(Task to complete):
Copy out each line containing "green" from the entries below.

-=-=-=-=-

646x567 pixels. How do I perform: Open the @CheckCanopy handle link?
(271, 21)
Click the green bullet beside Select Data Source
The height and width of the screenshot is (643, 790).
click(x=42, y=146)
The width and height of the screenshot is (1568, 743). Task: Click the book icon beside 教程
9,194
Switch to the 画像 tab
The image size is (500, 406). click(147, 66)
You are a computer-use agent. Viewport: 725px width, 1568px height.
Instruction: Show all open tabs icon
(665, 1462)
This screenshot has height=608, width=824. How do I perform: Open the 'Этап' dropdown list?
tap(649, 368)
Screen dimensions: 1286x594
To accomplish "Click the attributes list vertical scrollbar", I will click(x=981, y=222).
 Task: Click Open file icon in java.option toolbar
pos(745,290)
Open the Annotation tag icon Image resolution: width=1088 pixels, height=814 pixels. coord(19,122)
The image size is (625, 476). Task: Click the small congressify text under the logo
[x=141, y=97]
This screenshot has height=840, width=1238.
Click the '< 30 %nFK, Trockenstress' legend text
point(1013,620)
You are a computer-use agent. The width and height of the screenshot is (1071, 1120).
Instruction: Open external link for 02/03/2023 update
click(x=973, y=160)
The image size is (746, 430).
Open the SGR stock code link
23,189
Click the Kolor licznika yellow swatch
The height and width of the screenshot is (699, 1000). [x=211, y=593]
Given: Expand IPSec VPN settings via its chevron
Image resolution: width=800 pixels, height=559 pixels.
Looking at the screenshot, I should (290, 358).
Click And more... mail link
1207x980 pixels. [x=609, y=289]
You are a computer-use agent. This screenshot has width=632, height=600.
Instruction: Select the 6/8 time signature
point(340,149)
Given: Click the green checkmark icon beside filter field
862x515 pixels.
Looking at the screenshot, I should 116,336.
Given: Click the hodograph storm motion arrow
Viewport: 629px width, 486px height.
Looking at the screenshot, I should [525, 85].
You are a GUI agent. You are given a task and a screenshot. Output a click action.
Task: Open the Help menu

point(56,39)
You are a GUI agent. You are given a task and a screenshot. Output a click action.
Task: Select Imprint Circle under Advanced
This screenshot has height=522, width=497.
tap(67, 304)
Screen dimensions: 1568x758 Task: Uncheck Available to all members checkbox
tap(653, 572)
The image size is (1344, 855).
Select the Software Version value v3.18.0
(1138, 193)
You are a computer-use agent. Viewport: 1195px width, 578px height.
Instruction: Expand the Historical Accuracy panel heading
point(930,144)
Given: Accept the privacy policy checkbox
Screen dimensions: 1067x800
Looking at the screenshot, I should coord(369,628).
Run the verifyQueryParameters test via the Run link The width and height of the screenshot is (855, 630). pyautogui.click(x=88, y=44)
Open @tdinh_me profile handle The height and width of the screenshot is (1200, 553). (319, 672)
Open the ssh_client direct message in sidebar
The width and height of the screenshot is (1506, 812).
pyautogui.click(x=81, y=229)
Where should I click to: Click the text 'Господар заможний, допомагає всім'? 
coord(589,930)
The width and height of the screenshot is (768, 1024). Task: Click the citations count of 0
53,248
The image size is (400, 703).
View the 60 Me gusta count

-=-=-=-=-

(Answer space):
Click the green bullet beside Select Data Source
Given: Click the green checkmark icon beside filter field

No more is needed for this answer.